## [GIVEN PROBLEM]
Write out every line of the entries below word for word, but leave out the pictures.

## [Entries from a pointing dataset]
______

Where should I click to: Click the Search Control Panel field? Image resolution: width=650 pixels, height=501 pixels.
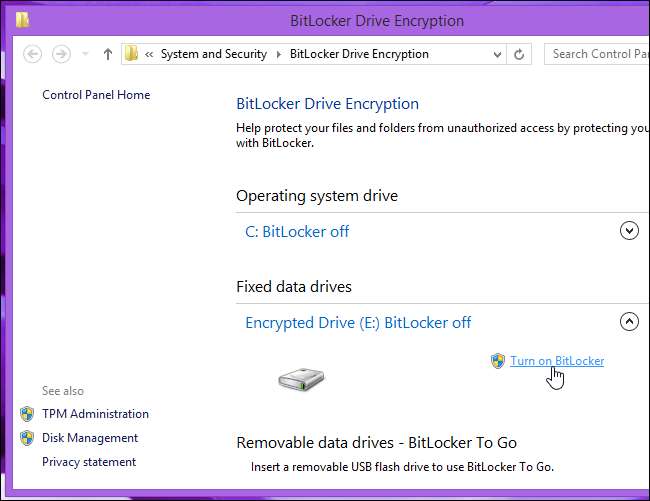[x=597, y=54]
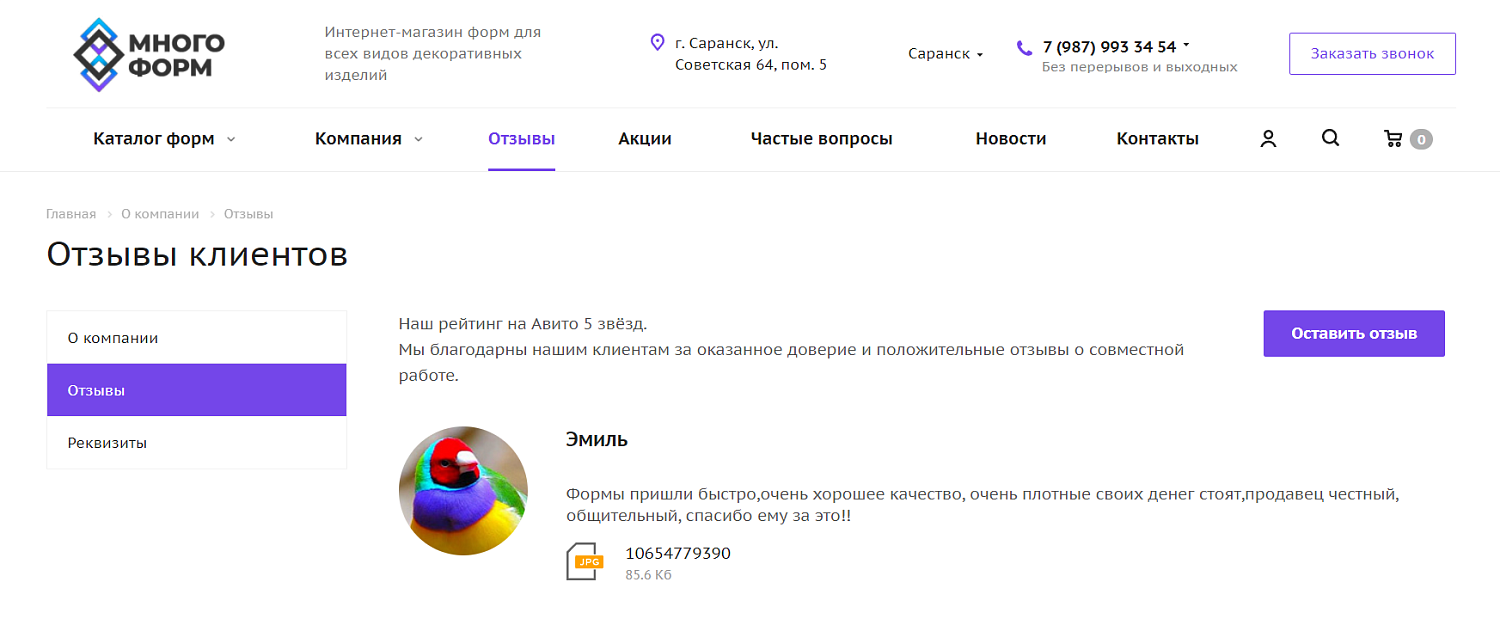Click the Много Форм logo
Viewport: 1500px width, 625px height.
[x=147, y=53]
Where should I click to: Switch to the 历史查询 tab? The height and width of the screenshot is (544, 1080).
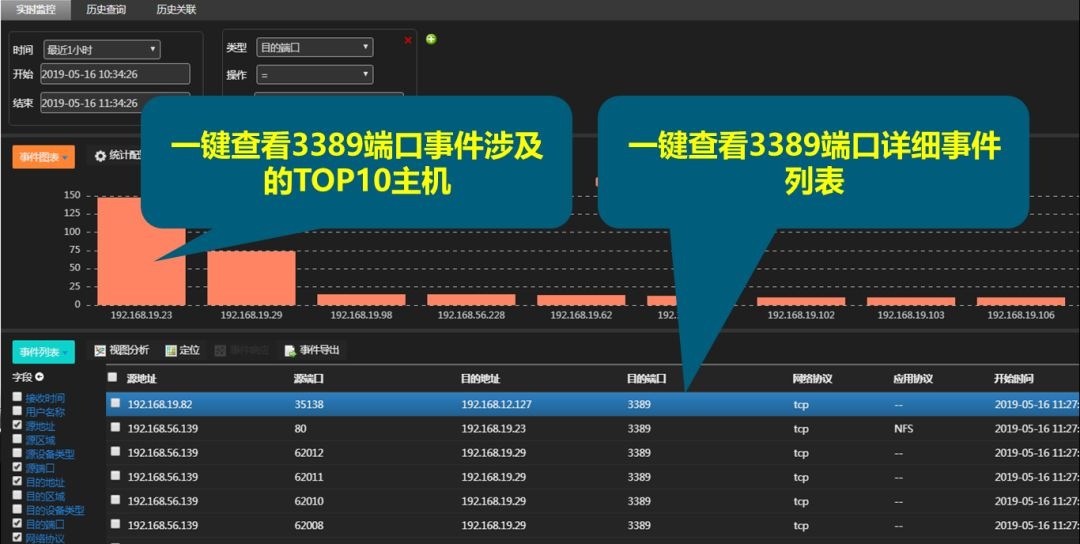coord(106,10)
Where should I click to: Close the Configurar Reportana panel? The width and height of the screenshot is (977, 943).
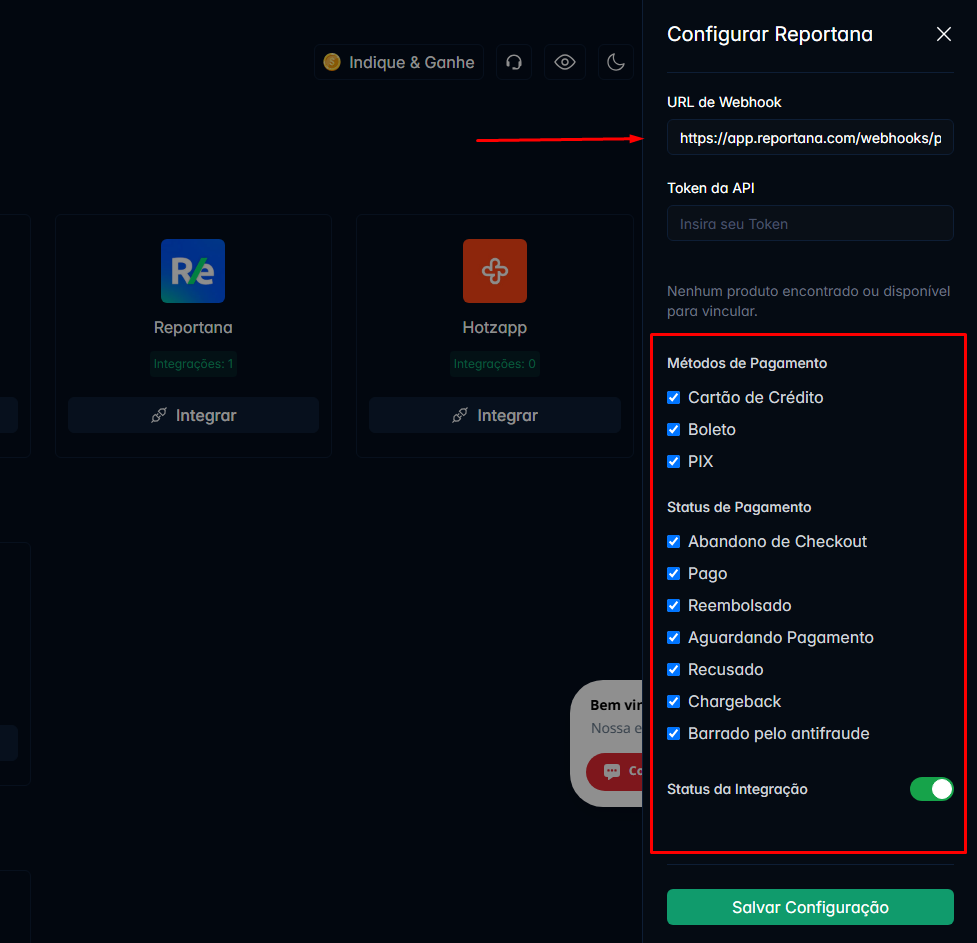coord(943,34)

______

## [EXERCISE RESPONSE]
Where should I click to: Click the Search Control Panel field? Image resolution: width=650 pixels, height=501 pixels.
[x=597, y=54]
Click the Много Форм logo
Viewport: 1500px width, 625px height.
[x=147, y=53]
Where should I click to: Switch to the 历史查询 tab? The height and width of the screenshot is (544, 1080).
coord(106,10)
Where should I click to: Close the Configurar Reportana panel? The width and height of the screenshot is (977, 943).
coord(943,34)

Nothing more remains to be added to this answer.